- _Required work_
Starting at the first line of the listing, reproduce each line verbatim and stop after the line containing "coord(173,608)", including that line.

-------------------------

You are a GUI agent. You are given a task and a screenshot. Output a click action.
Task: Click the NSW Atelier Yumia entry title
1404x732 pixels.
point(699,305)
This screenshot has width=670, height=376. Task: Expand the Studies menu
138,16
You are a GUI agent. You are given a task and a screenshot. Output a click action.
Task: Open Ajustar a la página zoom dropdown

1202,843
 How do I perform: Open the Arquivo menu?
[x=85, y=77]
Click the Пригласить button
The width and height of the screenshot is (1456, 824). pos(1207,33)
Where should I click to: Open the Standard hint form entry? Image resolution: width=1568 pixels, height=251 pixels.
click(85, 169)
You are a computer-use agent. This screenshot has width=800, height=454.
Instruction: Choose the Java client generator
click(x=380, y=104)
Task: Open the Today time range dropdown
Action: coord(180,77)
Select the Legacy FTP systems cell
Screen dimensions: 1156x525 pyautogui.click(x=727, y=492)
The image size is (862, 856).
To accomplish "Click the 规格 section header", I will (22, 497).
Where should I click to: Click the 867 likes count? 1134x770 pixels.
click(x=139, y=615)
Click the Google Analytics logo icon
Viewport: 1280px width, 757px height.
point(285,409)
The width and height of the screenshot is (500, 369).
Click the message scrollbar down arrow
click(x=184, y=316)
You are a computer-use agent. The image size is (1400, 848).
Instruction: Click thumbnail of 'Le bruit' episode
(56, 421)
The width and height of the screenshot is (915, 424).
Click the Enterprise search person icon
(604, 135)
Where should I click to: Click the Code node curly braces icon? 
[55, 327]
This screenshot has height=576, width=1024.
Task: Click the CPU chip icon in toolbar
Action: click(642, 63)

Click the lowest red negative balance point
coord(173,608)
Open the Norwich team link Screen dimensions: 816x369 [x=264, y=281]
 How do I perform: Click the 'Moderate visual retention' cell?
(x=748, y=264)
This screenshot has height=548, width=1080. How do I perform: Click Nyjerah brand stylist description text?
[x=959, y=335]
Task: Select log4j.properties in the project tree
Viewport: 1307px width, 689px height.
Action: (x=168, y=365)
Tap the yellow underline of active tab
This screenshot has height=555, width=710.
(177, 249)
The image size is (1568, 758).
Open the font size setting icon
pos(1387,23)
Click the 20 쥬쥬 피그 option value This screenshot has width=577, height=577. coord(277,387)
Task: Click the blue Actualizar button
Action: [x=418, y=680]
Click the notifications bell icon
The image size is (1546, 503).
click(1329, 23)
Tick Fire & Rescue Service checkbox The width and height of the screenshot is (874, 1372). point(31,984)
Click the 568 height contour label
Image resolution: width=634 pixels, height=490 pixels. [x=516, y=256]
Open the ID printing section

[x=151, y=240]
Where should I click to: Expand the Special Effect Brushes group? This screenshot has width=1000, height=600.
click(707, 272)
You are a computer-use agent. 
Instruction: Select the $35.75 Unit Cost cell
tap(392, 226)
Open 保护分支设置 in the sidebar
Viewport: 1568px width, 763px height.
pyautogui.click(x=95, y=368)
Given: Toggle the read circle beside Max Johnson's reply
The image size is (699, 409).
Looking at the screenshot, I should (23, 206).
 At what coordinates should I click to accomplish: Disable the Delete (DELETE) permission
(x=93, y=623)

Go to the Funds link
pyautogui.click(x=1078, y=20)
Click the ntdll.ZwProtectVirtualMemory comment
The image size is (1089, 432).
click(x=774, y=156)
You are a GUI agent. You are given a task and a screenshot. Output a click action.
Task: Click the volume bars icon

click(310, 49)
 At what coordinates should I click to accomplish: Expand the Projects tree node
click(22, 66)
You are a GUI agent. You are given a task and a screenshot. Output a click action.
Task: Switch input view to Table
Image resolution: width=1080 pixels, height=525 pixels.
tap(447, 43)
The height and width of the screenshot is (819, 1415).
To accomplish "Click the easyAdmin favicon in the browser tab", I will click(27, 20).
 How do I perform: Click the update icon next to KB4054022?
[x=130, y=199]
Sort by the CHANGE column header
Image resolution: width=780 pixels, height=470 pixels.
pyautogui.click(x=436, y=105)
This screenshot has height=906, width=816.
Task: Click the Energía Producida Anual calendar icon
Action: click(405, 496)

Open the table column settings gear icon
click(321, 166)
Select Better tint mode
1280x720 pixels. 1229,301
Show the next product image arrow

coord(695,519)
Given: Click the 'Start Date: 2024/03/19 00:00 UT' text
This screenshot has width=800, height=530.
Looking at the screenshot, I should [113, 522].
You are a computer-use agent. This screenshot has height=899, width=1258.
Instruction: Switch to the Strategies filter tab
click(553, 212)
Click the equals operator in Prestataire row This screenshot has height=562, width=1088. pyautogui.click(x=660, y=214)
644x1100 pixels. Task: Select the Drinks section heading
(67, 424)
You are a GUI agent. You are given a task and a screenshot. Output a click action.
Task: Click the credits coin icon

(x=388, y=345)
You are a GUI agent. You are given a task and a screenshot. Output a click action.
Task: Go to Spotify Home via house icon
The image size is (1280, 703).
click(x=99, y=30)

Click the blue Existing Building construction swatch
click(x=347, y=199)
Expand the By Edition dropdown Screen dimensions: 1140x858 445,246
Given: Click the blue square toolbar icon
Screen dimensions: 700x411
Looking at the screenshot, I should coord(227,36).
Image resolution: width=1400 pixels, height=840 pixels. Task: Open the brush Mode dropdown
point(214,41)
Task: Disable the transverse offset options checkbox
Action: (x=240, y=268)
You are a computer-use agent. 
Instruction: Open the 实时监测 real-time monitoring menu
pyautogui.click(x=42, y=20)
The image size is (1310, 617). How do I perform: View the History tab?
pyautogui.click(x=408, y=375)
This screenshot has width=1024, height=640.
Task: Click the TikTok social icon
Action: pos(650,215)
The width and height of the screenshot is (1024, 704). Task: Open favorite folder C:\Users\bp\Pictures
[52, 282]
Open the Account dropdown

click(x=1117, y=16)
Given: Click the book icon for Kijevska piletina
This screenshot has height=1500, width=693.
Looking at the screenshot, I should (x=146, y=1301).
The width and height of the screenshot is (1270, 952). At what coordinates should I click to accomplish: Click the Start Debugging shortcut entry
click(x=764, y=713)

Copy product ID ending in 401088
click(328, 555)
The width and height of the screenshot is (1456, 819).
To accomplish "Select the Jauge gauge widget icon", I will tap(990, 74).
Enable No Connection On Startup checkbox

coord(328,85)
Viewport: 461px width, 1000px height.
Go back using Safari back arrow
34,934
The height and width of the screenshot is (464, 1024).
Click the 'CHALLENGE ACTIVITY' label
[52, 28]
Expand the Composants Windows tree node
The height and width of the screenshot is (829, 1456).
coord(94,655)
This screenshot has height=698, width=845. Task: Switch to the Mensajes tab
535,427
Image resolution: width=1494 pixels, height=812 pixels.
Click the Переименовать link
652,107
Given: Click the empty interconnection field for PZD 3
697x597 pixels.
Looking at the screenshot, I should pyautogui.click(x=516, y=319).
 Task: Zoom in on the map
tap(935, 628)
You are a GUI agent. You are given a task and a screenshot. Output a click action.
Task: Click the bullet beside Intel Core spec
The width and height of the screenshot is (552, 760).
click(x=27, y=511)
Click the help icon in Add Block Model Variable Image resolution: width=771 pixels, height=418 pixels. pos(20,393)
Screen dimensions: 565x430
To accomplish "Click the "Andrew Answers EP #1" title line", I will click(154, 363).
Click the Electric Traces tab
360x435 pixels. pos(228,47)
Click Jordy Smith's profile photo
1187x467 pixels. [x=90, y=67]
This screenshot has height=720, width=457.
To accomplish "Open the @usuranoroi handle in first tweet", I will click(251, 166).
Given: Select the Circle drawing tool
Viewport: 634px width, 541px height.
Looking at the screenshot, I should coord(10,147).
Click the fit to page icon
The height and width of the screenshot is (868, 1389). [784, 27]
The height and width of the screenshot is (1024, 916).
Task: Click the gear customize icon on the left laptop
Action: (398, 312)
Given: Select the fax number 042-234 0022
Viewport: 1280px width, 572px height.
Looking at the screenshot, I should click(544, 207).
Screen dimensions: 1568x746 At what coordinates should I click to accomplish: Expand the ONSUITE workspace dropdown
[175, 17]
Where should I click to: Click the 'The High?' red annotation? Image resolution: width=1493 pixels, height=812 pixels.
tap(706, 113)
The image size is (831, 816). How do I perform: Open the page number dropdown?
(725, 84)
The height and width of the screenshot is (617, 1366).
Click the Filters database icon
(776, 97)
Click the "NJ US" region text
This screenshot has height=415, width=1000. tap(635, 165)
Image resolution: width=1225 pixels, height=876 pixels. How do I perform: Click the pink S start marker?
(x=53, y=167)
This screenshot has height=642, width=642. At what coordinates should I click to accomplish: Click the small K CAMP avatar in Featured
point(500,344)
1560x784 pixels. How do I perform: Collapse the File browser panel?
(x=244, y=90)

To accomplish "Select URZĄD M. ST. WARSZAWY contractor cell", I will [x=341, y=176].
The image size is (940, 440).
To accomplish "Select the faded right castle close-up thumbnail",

-------------------------

- _Solution below_
You are a GUI agent. You are given a task and a screenshot. Output a click action.
Task: Click the NSW Atelier Yumia entry title
1404x732 pixels.
point(699,305)
This screenshot has width=670, height=376. Task: Expand the Studies menu
138,16
You are a GUI agent. You are given a task and a screenshot. Output a click action.
Task: Open Ajustar a la página zoom dropdown

1202,843
 How do I perform: Open the Arquivo menu?
[x=85, y=77]
Click the Пригласить button
The width and height of the screenshot is (1456, 824). pos(1207,33)
Where should I click to: Open the Standard hint form entry? Image resolution: width=1568 pixels, height=251 pixels.
click(85, 169)
You are a computer-use agent. This screenshot has width=800, height=454.
Instruction: Choose the Java client generator
click(x=380, y=104)
Task: Open the Today time range dropdown
Action: coord(180,77)
Select the Legacy FTP systems cell
Screen dimensions: 1156x525 pyautogui.click(x=727, y=492)
The image size is (862, 856).
To accomplish "Click the 规格 section header", I will (22, 497).
Where should I click to: Click the 867 likes count? 1134x770 pixels.
click(x=139, y=615)
Click the Google Analytics logo icon
Viewport: 1280px width, 757px height.
point(285,409)
The width and height of the screenshot is (500, 369).
Click the message scrollbar down arrow
click(x=184, y=316)
You are a computer-use agent. The image size is (1400, 848).
Instruction: Click thumbnail of 'Le bruit' episode
(56, 421)
The width and height of the screenshot is (915, 424).
Click the Enterprise search person icon
(604, 135)
Where should I click to: Click the Code node curly braces icon? 
[55, 327]
This screenshot has height=576, width=1024.
Task: Click the CPU chip icon in toolbar
Action: click(642, 63)

Click the lowest red negative balance point
coord(173,608)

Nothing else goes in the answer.